Christopher Batterton worked as a deckhand on vessels owned by Dutra Group. His hand was injured when it was caught between a bulkhead and a hatch that blew off as a result of unventilated air accumulating and pressurizing with the compartment.
Batterton alleges this was an unseaworthy condition causing his injuries, for which the owner is strictly liable under federal admiralty law. He seeks compensatory and punitive damages.

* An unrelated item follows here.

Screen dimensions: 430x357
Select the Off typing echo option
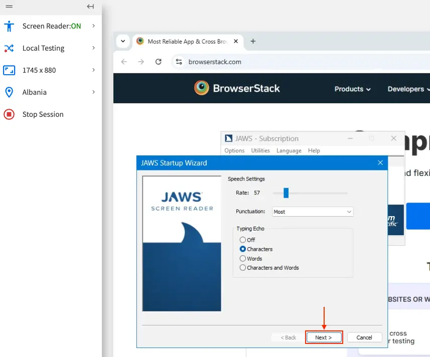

Historically, maritime law was largely judge-made, protecting seamen as “wards of the admiralty,” because they led “miserable lives.” Unlike the common law, many admiralty cases in the Supreme Court are named for the ship involved, because in true maritime claims the ship is a defendant in the court action. In The Resolute (1897), named for the ship involved, the Supreme Court held that the Constitution’s grant of admiralty jurisdiction includes “the power to dispose of a case as justice may require.”
Before any federal legislation on maritime personal injuries, the law of admiralty created two remedies for seamen, found in no other field of law. The first, arising in the 12th and 13th centuries, is “maintenance and cure,” requiring a ship’s master to provide food, lodging, and medical services to a seaman injured while serving the ship – a sort of medieval worker’s compensation. The second, “much more recent development,” is a claim for unseaworthiness, which grew out of causes of action unrelated to personal injury. For example, a seaman could collect his wages even if he refused to board an unseaworthy ship. The Cyrus (Pa. 1789). Unseaworthiness of the vessel was held to be a defense to criminal charges of refusal to obey the master’s orders. And a claim of unseaworthiness could be asserted by a shipper for cargo damage, or by an insurer to deny coverage when the poor condition of the ship resulted in damage to or loss of the cargo. The Caledonia (U.S. 1895).

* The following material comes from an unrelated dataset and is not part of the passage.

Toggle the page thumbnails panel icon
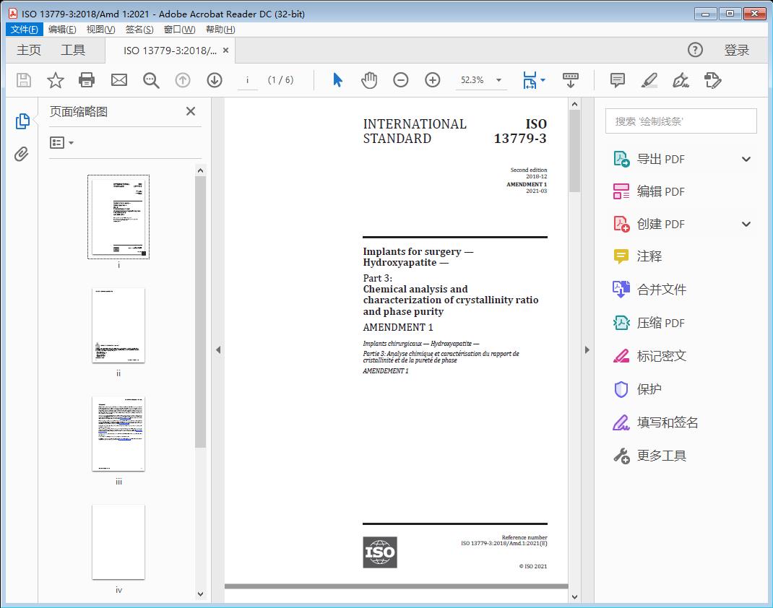The height and width of the screenshot is (608, 773). click(22, 121)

In 1903, the Supreme Court decided The Osceola, concluding that “the vessel and her owner are liable to an indemnity for injuries received by seamen in consequence of the unseaworthiness of the ship.” Lower court rulings put limitations on this landmark decision, holding that there would be no recovery based on negligence that does not render the vessel unseaworthy, and requiring a seaman to show that the owner of a vessel had failed to exercise due diligence in ensuring the ship was seaworthy condition.
In 1920 Congress passed the Jones Act, which enables an injured seaman to sue for damages resulting from the negligence of the owner, master or crew of the vessel. The Act provides recovery for compensatory damages, but is silent on punitive damages. Importantly, the seaman was granted a jury trial under the Act, something not available in an unseaworthiness claim. It became common for injured seamen to include counts for negligence under the Jones Act, and unseaworthiness claims under the general maritime law. The latter provides for strict liability without proof of negligence. The former, the Jones Act, provides a jury trial.
Traditionally, maritime law does not provide for punitive damages in any kind of claim. That history controlled the Court’s decision in this case: “Punitive damages are not a traditional remedy for unseaworthiness. The [cases] promoting uniformity in maritime law . . . [prevent] us from recognizing a new entitlement to punitive damages where none previously existed. We hold that a plaintiff may not recover punitive damages on a claim of unseaworthiness.” Thus, stare decisis continues in the ancient and venerable field of maritime law.